O jornalista Leandro Narloch, no texto “Deveríamos proibir os pobres de ter trabalhos degradantes?”, publicado em sua coluna para a Folha de São Paulo em maio de 2018, responde sem hesitar à pergunta que intitula seu artigo. Citando a obra In Defense of Sweatshops, do economista americano Benjamin Powell, o autor diz que “os ricos, ao se deixarem seduzir por boas intenções e combaterem o trabalho degradante, acabam impondo suas preferências sobre os pobres”. Como se a miséria e as condições degradantes de trabalho fossem uma escolha de vida, uma opção livremente manifestada pelos “pobres”.
O escritor, que já foi elogiado por Bolsonaro por ter “opinião própria e independência”, defende o “subemprego” como uma forma de manter empregos. A lógica é muito simples: “se o custo sobe, a quantidade de contratações caem”. Nesse sentido, critica o salário mínimo, pisos salariais e “outras exigências trabalhistas” que, segundo ele, “funcionam como o muro que Trump quer construir na fronteira com o México”.

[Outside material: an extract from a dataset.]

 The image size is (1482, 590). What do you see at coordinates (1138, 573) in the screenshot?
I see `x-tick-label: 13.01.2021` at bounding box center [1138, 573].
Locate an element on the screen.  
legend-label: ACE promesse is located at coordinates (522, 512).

Assim como o Presidente da República, o autor faz críticas à atuação estatal no combate ao trabalho escravo. Diz que o “ativismo” dos órgãos fiscalizadores “fechou uma porta para os imigrantes”, pois os bolivianos que trabalham em oficinas de costura não querem “trabalhar só 8 horas por dia nem pagar INSS e FGTS”. Além de estimular o descumprimento da lei, o autor mostra-se indiferente a uma verdadeira tragédia social: milhares de costureiros, brasileiros e imigrantes, homens e mulheres, socialmente vulneráveis, submetidos a condições de trabalho ofensivas à dignidade.

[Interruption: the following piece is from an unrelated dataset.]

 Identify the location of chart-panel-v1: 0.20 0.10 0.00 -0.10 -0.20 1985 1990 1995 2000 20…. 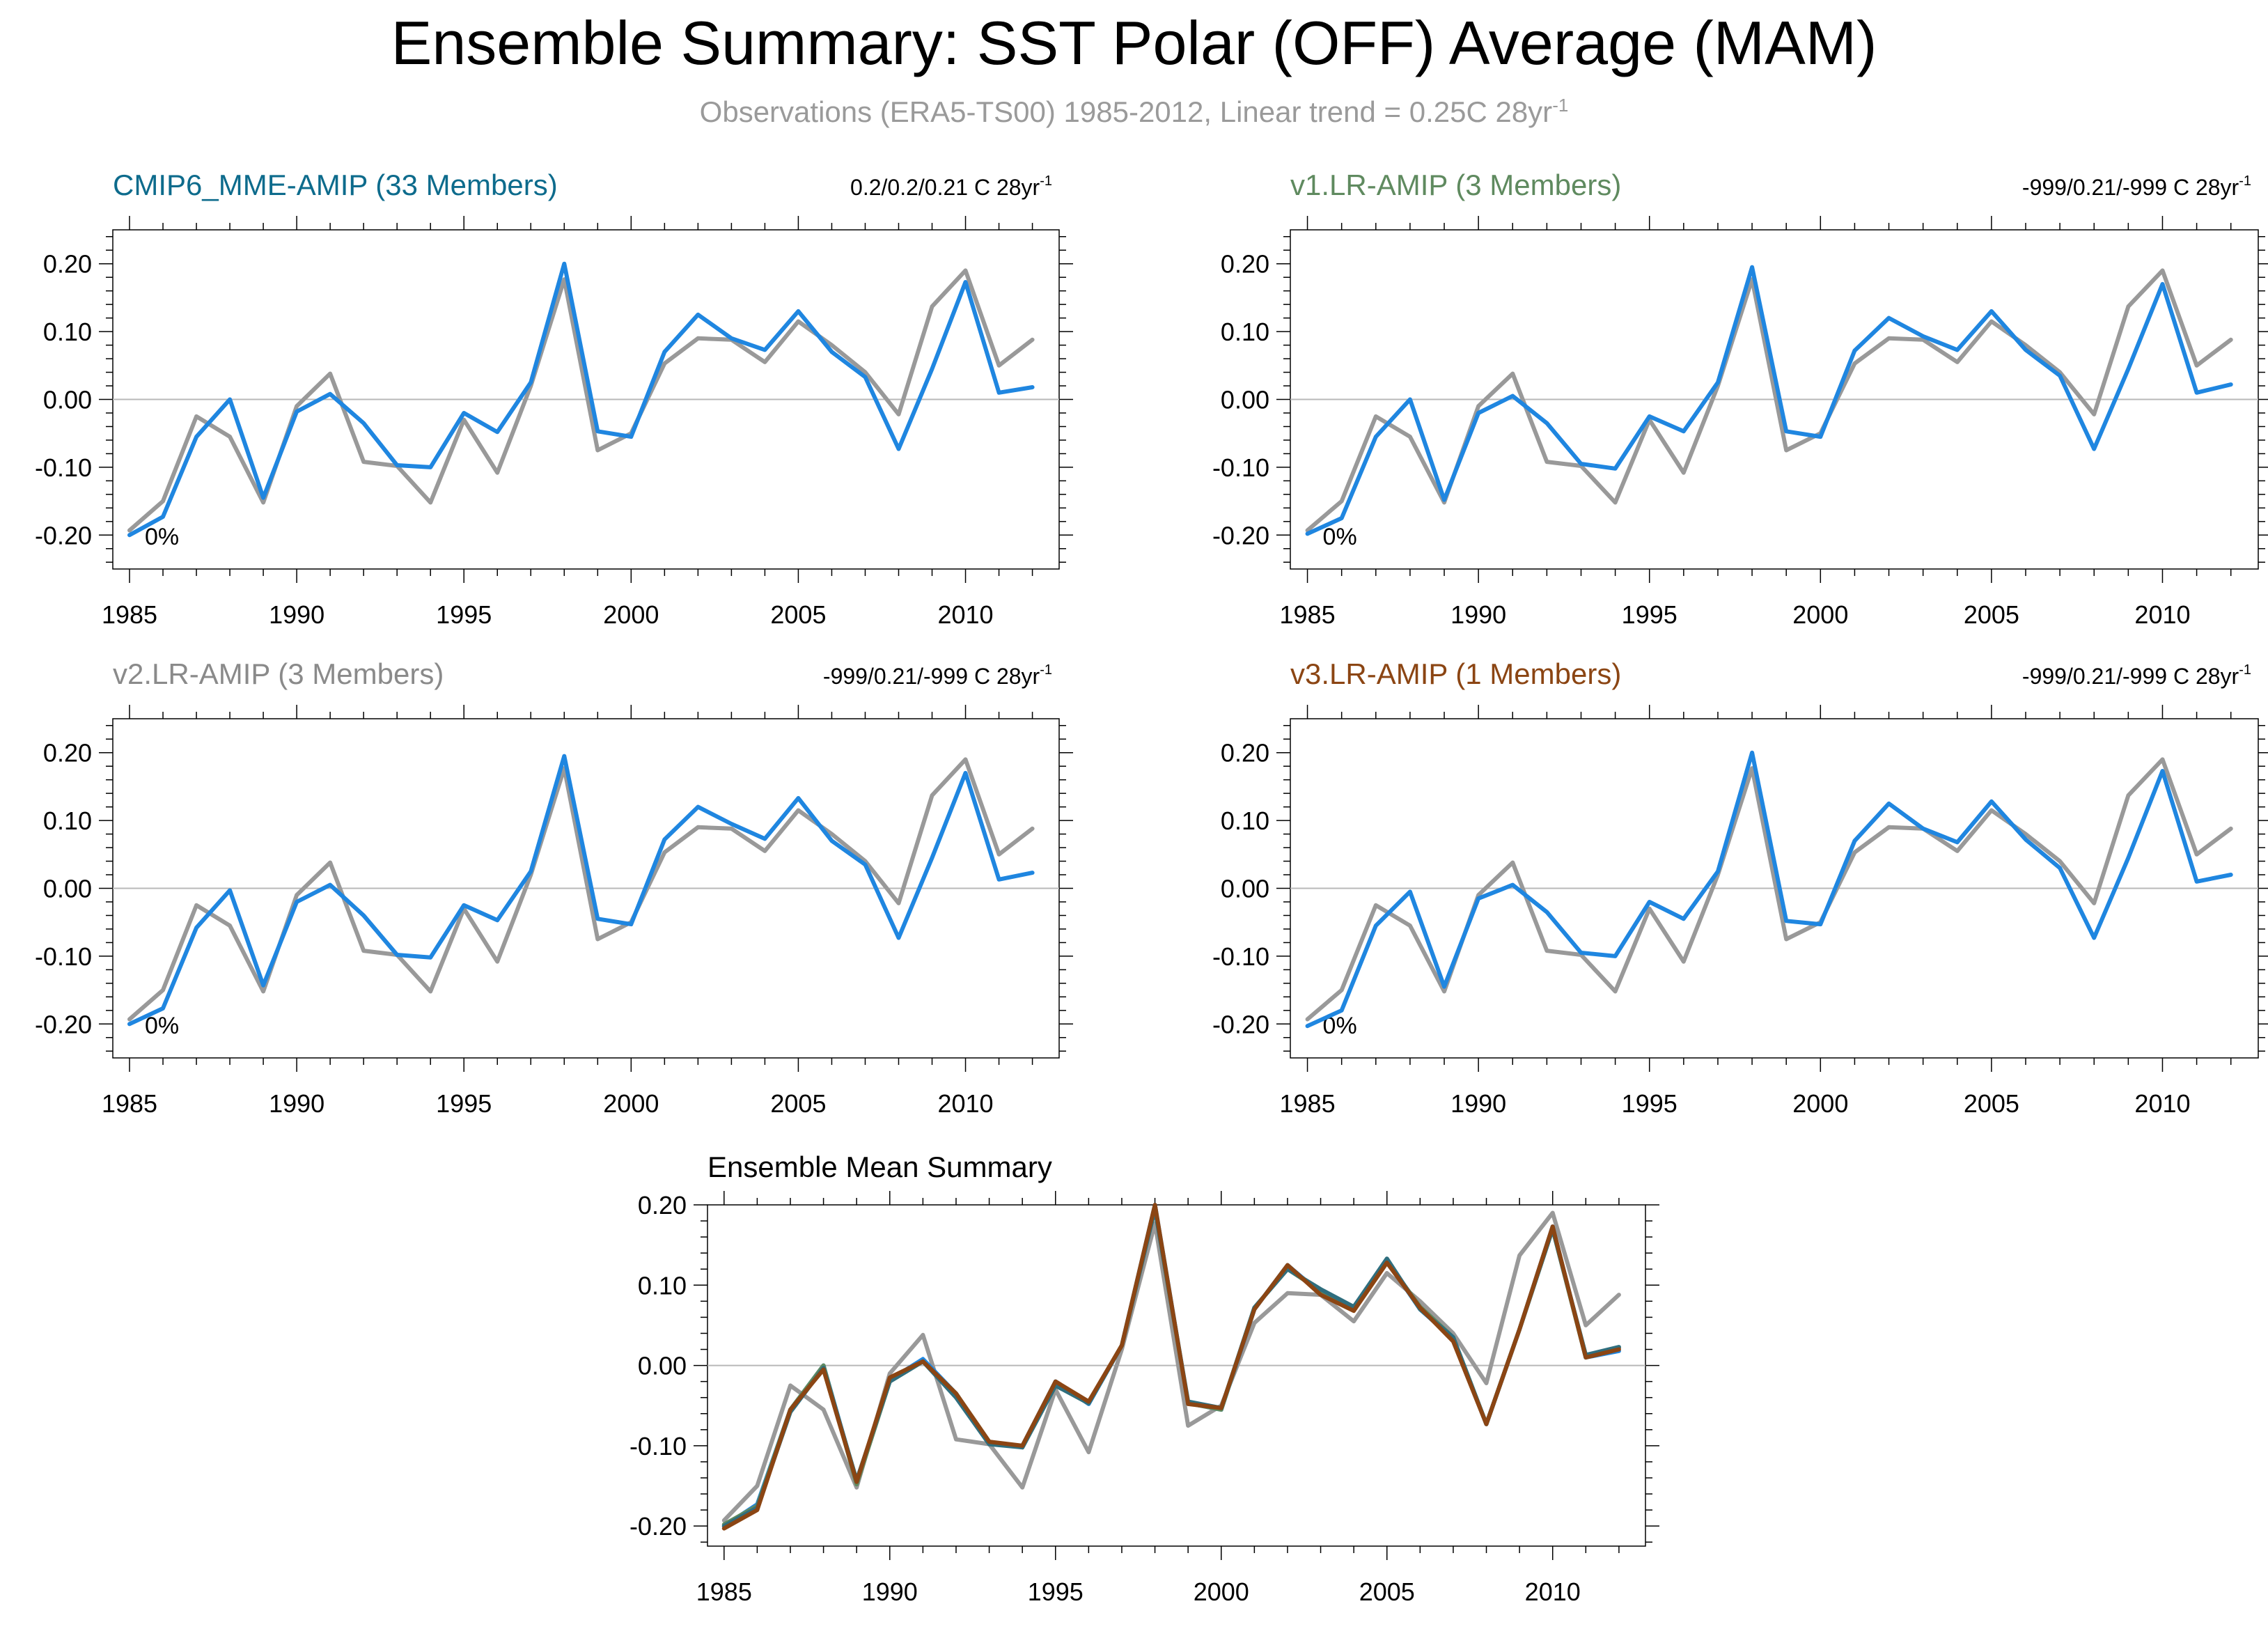
(1740, 399).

Defender o trabalho degradante aos “pobres” revela como são articuladas teorias que diminuem a relevância ou até mesmo justificam o trabalho análogo ao de escravidão. Ao final, a defesa do trabalho degradante tem um objetivo muito claro: defender a riqueza dos ricos, a pobreza dos pobres, a miséria dos miseráveis.
Os defensores dessa ideologia, cada vez menos dissimulados, estão legitimamente representados nas pessoas que atualmente governam o País. E todas as políticas voltadas à supressão de direitos e à intensificação das desigualdades deixam cada vez mais claro que o projeto de harmonização e conciliação de classes não passa de mero devaneio. Qualquer governo, ainda que progressista, que insista nessa quimera estará sujeito a golpes. Golpes levados a cabo pelas forças saudosas de uma época colonial em que pessoas tinham a natureza jurídica de escravizadas.
Tiago Cavalcanti é Procurador do Trabalho. Doutorando em Direito do Trabalho e Teoria Social Crítica – UFPE, Brasil | CES-UC, Portugal.